Kurumsal verilere güvenli erişim sağlayan bir VPN nasıl olmalı?
17 Ara 2020
2 dk okuma süresi
Koronavirüs kriziyle birlikte gelen kısıtlamalar nedeniyle, birçok çalışan işlerini evinden yapıyor. Evden çalışmak, BT departmanları için uzaktan erişim anlamına geldiği için, bir dizi riski ve zorluğu da beraberinde getiriyor.
Güvenli bir çalışma ortamı sağlamak için yapılacak ilk iş, nerede olurlarsa olsunlar, tüm çalışanların kurumsal verilere ulaşabilmesini mümkün kılmaktır. Bu noktada kurumların yardımına sanal özel ağlar, daha popüler ismiyle VPN koşar.
VPN, interneti kullanarak çalışan kişi ile şirket ağı arasında bir tünel sağlar. Bu iki bilgisayar fiziksel olarak birbirlerine bağlanmadan veri alışverişi gerçekleştirebilirler. İspanya’da 1170 şirketin katılımıyla gerçekleştirilen bir araştırma, çalışanların yüzde 54,4’ünün kurumsal verilere bağlanmak için VPN kullanmaya başladıklarını ortaya koyuyor.

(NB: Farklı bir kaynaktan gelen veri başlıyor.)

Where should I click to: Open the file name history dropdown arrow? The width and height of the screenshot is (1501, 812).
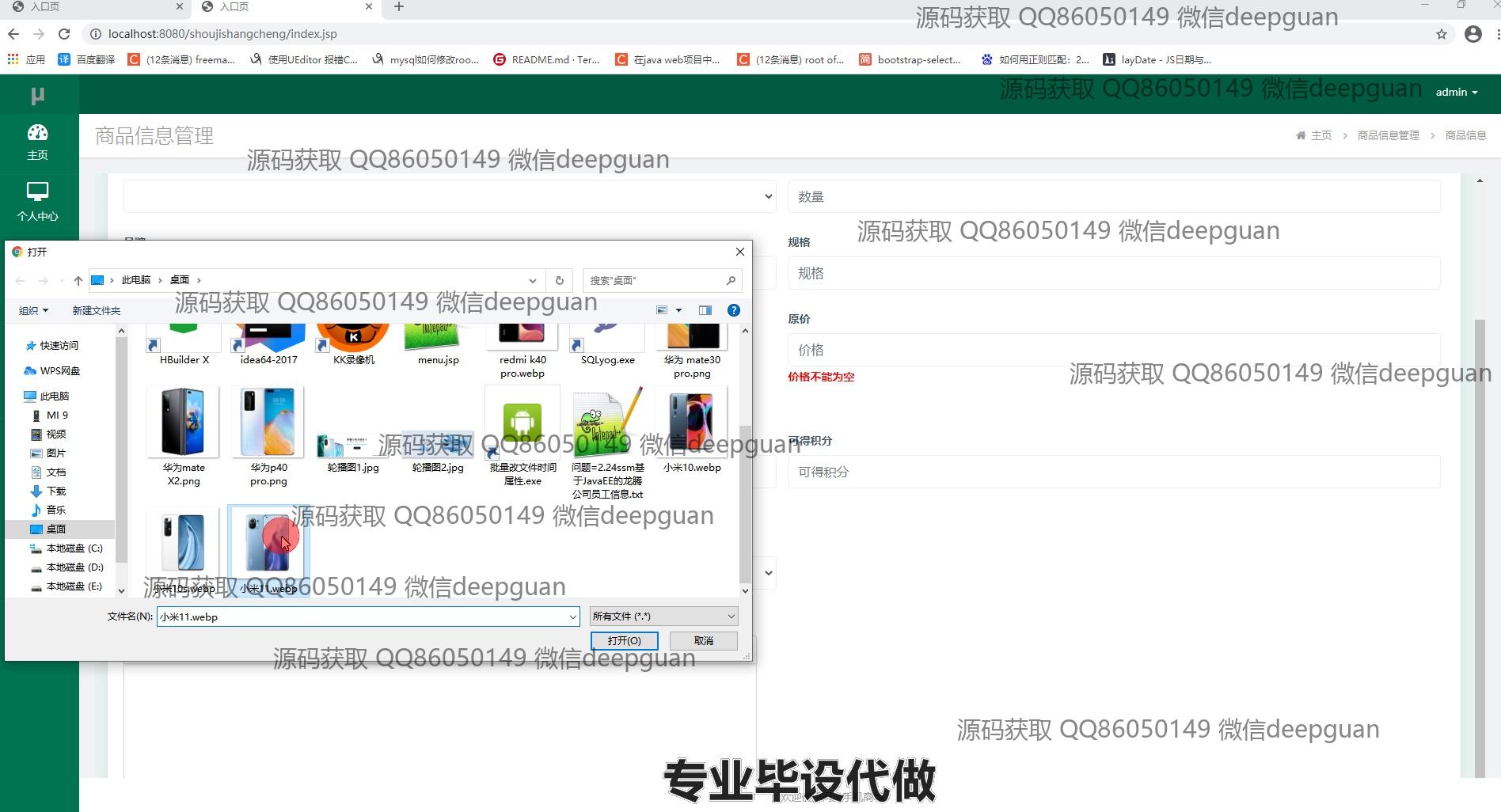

Salgın ile yaşanan krizi, işleri için fırsata çevirmek isteyen kimi kurumlar ise VPN bağlantısını kalıcı hale getirerek operasyonel esnekliği artırmayı hedefliyor. Ancak söz konusu hedefe ulaşmak için basit bir VPN bağlantısı kurmak yeterli değil. Zira bu bağlantıların kurumsal verileri riske atmadığından emin olmak gerekiyor. VPN’in çalışma prensibi, güvenlik duvarını devre dışı bıraktığı için siber suçlular için erişim fırsatları sunabiliyor.

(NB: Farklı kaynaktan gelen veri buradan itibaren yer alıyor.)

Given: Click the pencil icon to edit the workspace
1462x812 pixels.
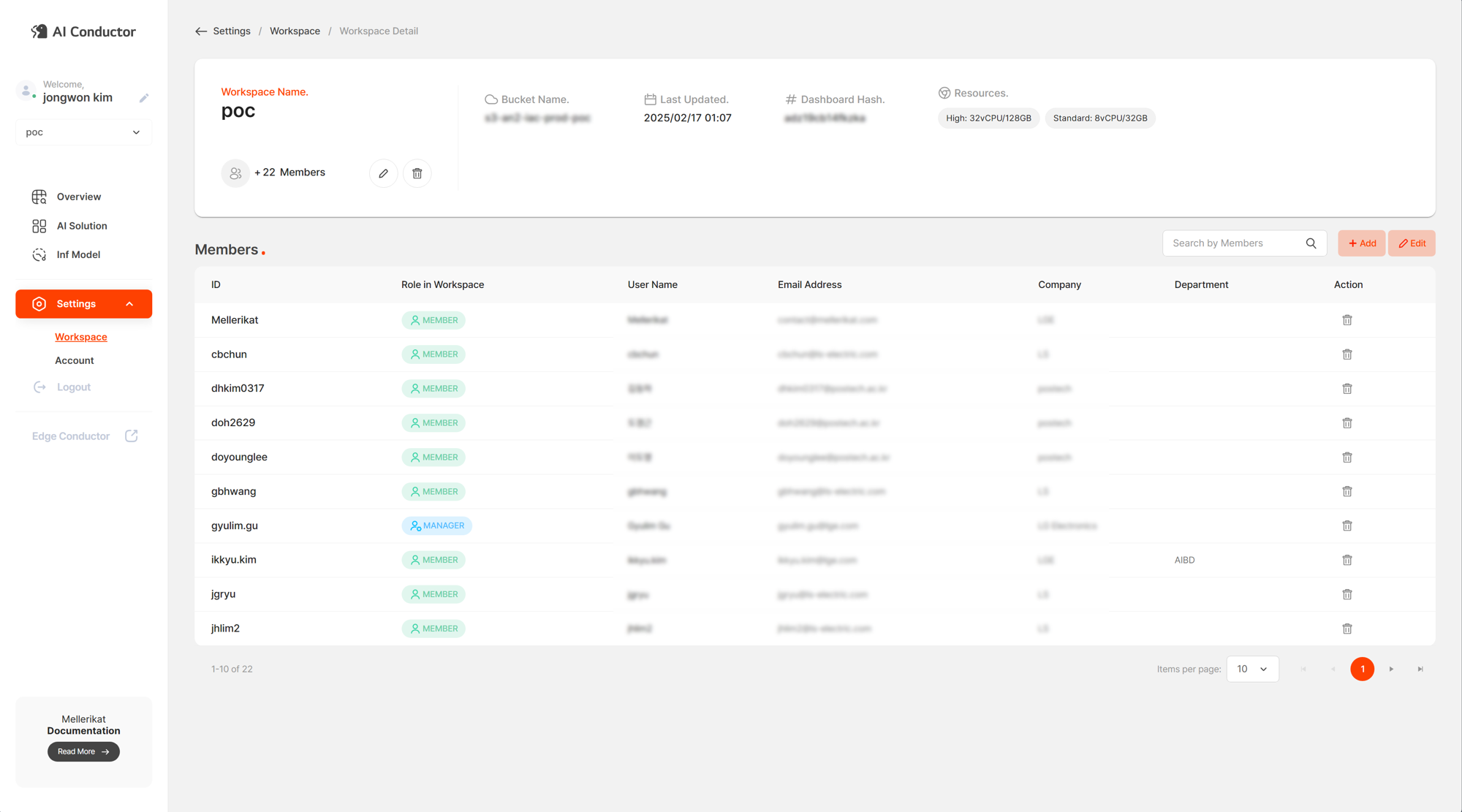Looking at the screenshot, I should click(383, 173).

Güvenli bir VPN bağlantısı nasıl kurulur?
Güvenli bir VPN bağlantısı için ilk aşama, kullanıcı adı ve parolaların zor tahmin edilebilir olması ve gizlilikle korunmalarıdır. Öte yandan, doğru bir kurulum için çalışanların sunucunun IP adresini ve hangi tip şifreleme kullandığını bilmeleri tavsiye edilir. Kullanıcı adı ve parolanın VPN istemcisine girilmesinin ardından, sunucuyla bağlantı kurulur.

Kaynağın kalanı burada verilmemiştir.